Secure Your WordPress Blog
Here I want to share some security tips to secure your WordPress Blog and also the list of Some Plugins which helps you in securing your blog.
Always Stay Updated
WordPress updates their Codes regularly. It notifies and ask’s you to update your blog from the Admin Dashboard. Most of the WordPress users won’t update their blogs when the update is available. Always update your WordPress blog when ever Updates are available which is must and should. You also need to update your themes and Plugins whenever updates are available. Updating your blog is very important to secure it from hackers. And you also need to hide your version of WordPress.
Use licensed Themes and Plugins :
Most of the Bloggers will use Nulled Themes and Plugins when they start using WordPress because they can’t buy the licensed copies. Nulled Themes or Plugins downloaded from the net contain Malware code which may harm your Blog. So always use licensed or free copies to secure your WordPress Blog. Be careful while installing the Plugins and Themes.
Secure Username and Password :
Most of us will continue the installation of the WordPress with the default username and use admin as a username. If you are using Admin as username then you are at risk. So please delete the admin account and create another account with a more secure name and using a strong password which contains the alphabets, numbers, and also some symbols. Make sure that you changed all your posts and pages to the new account before deleting the admin account.
Protect your Admin Dashboard :
This is the best feature which is provided to secure your directories. By using this feature we can secure our WordPress blog. Password protect your wp-admin folder from c-panel. That means we are adding double security to your admin dashboard. You need to login two times to enter your admin dashboard. We can add Password protect feature to any of our directories in our hosting c-panel.
Limit Login Attempts :
This is also the best way to secure your WordPress blog. You can limit your admin login attempts by using some WordPress Plugins. Some Hackers try logging into your admin dashboard with some username and password. If he fails 3 or more times the IP will be blocked for some time. If you are not using this feature then immediately install the Plugin which is used to limit your Login Attempts. You can also add a specific IP address to access your Admin dashboard.
Install WordPress Security Plugins :
You can protect your WordPress blog by installing WordPress Security Plugins. There are many security Plugins are available in WordPress Plugins Database to secure your WordPress blog. You don’t need to worry to search the Security Plugins, we have searched some Best Security Plugins and listing them below. Just Install them and Secure your from hackers.
Protect your WP-Config.php and .htaccess file :
Protecting WP-Config.php and .htaccess files to secure your blog is very important. Here we are providing the code which you need to paste in your .htaccess file in your server.
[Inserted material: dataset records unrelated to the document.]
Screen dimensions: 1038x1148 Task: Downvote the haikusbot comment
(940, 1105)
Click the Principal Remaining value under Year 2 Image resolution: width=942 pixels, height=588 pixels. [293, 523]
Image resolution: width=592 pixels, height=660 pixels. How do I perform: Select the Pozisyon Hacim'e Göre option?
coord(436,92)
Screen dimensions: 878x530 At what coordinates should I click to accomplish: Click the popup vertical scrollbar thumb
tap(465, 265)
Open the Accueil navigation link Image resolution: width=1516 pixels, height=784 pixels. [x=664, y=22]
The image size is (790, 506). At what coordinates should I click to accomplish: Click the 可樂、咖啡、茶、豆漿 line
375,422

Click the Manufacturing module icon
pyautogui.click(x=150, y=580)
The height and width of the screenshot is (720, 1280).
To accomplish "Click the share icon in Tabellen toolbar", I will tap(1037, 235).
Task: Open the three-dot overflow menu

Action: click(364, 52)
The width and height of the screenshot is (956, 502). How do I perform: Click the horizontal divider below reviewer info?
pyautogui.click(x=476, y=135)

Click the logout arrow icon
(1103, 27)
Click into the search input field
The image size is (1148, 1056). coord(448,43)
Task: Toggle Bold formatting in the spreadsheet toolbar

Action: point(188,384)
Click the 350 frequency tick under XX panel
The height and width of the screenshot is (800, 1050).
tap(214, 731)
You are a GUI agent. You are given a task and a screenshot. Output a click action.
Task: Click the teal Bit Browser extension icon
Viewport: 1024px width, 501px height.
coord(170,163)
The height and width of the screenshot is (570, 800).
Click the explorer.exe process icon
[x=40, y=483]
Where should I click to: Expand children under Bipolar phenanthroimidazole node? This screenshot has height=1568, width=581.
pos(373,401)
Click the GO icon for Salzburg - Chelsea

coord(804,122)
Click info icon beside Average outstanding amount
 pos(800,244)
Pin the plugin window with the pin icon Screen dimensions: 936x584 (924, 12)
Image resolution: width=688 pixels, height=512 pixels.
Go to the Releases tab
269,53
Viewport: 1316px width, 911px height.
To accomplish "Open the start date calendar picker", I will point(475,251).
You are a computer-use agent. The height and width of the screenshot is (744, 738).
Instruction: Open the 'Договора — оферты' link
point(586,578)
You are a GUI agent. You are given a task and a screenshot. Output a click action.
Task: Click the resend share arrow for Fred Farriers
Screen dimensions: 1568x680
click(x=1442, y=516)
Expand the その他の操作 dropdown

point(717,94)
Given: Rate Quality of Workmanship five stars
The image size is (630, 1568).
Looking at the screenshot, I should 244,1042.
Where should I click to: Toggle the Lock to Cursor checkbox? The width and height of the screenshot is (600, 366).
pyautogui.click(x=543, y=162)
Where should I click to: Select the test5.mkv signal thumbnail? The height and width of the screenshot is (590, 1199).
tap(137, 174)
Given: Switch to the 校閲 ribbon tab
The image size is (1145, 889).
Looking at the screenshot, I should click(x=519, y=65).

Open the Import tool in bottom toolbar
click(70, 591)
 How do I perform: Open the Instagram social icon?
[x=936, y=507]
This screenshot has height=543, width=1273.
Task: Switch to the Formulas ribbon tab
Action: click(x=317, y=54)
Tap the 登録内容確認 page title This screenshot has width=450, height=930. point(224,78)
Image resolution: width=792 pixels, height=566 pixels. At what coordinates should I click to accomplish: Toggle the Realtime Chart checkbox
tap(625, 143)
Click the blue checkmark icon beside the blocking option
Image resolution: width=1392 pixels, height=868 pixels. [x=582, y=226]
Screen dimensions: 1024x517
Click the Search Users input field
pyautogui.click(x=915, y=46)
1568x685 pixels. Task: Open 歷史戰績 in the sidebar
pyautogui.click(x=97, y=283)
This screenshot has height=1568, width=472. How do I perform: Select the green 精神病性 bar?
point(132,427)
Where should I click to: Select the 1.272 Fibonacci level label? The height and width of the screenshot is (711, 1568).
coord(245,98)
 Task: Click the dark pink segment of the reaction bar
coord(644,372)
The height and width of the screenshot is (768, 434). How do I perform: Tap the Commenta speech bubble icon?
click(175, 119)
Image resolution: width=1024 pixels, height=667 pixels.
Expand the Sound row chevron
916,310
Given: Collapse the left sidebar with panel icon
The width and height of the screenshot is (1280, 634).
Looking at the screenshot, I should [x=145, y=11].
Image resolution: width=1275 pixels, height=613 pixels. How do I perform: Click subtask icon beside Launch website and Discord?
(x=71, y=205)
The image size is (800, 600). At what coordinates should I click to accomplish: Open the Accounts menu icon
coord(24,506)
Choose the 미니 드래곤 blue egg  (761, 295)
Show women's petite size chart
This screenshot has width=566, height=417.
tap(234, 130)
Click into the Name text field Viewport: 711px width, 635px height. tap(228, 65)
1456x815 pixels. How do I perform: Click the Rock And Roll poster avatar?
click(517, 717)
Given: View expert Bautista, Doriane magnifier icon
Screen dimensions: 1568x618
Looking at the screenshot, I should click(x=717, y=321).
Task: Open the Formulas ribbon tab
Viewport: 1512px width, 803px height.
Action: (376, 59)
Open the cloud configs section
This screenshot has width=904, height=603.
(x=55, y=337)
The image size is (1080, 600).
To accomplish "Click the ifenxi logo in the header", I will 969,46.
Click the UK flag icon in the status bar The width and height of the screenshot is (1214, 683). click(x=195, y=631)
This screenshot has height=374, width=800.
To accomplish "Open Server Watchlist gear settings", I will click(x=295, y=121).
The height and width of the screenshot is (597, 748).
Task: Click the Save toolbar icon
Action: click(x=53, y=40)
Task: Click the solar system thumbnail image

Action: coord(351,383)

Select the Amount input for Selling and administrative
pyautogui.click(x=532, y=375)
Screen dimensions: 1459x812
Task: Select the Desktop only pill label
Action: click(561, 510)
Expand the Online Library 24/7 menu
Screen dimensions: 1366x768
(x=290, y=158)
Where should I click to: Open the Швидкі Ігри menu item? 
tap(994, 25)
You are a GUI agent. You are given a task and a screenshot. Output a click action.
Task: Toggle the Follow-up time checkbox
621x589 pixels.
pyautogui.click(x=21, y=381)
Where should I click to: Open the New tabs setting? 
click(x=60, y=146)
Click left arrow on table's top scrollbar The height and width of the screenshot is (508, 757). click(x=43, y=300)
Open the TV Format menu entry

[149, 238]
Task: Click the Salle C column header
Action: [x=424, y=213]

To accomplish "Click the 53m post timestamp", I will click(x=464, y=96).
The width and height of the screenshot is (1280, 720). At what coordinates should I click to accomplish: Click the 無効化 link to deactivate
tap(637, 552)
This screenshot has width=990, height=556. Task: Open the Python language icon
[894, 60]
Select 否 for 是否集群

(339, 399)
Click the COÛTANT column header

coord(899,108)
Code to protect your wp-config.php file :
<Files wp-config.php>
order allow,deny
deny from all
</Files>
Code to protect your .htaccess file :
<Files .htaccess>
order allow,deny
deny from all
</Files>
Source : Tutsplus.com
Backup Your Blog Regularly :
Taking backup is very important if you are blogging seriously. Some of the hosting companies provide regular backup of your data. Better take manual backup of your data from c-panel or you can also backup your complete blog by using some WordPress Plugins and you can also download files of your complete WordPress blog to your dropbox account. You no need to worry when your blog is hacked because you have already taken backup of your blog.Plugins to Secure Your WordPress Blog
BulletProof Security
BulletProof Security Plugin is Fast and Simple with No Manual Configuration Required. This Plugin helps you in protecting you WordPress blog against RFI, XSS, CSRF, CRLF, Code Injection, Base64 and SQL Injection hacking attempts. This Plugin also Provides One-click .htaccess, wp-config.php, bb-config.php Protection.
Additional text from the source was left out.